Nice article, Nathan. Good summary on the strengths of this REIT. I have been holding WPC since 2014. This is a great management team with an outstanding track record. The business is fairly well insulated due to sector diversity and net lease structure. I agree that the stock price is a bit elevated due to the run-up in the multiples and slowdown in div. growth. The leadership team has been with the company in various roles for a number of years and assuming they continue to prudently invest going forward, I see no reason for dividend growth not to pick up steam in the future. I like seeing new capital invested at cap rates on the high end of current industry averages (7.5%). Always watching for an opportunity to scoop up more shares. Will likely be re-valuing this stock in upcoming quarters. Good luck.


Nathan Parsh
Nathan Parsh - 3 days ago    Report SPAM

Hi LT,

Thanks for the comment. I agree with what you said. The REIT seems very well run and diversified. Slowing dividend growth may concern some, but I don't mind as much given the high yield. I don't own the stock yet, but it is on my watchlist.
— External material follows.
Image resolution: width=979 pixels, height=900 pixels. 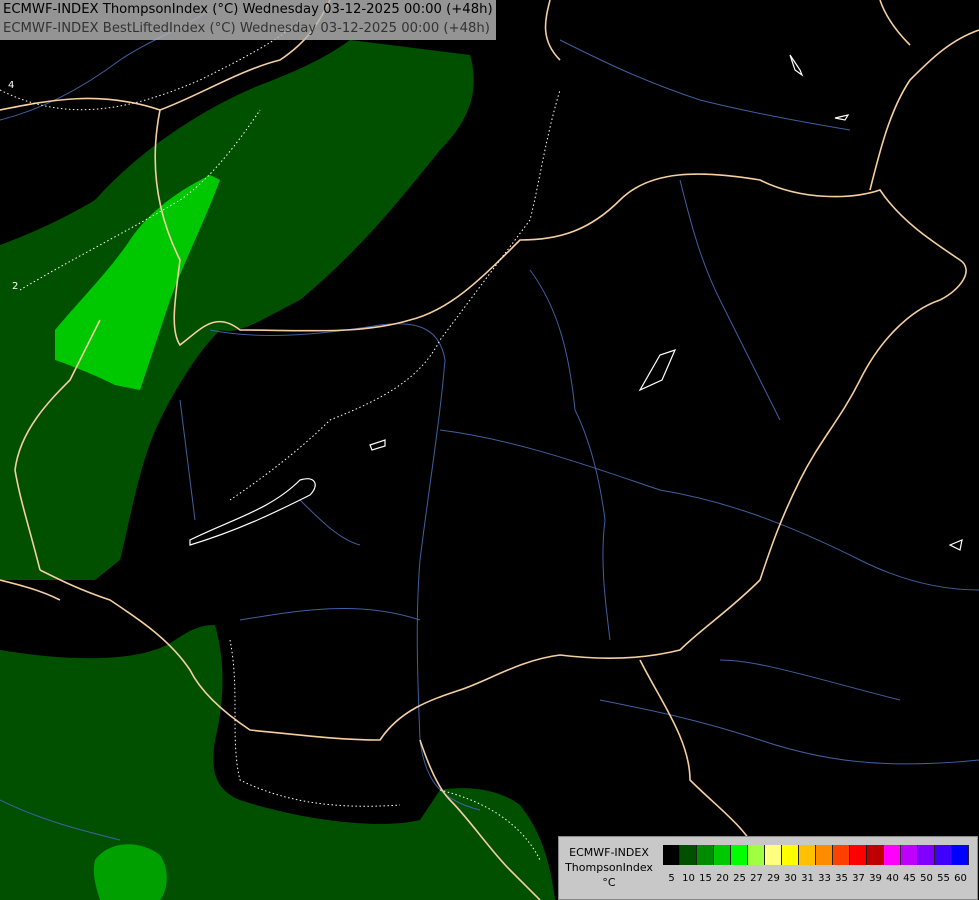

What, if I may ask, other REITs do you hold?

Low Tide Investments
Low Tide Investments premium member - 2 days ago

WPC is the only one at the moment. Just good exposure to a strong business with a low cost basis. I held OHI for a bit but sold last spring since I thought my thesis was turning against me. I haven't spent much time screening through REITs lately. Last time I did some valuation work I felt they we're overvalued. I also just bought a house recently and was comfortable with my real estate exposure overall. I have since spent my time focusing on what I've gotten more comfortable with in doing deep research into forced selling opportunities and monitoring other pockets of the dividend growth universe on my site.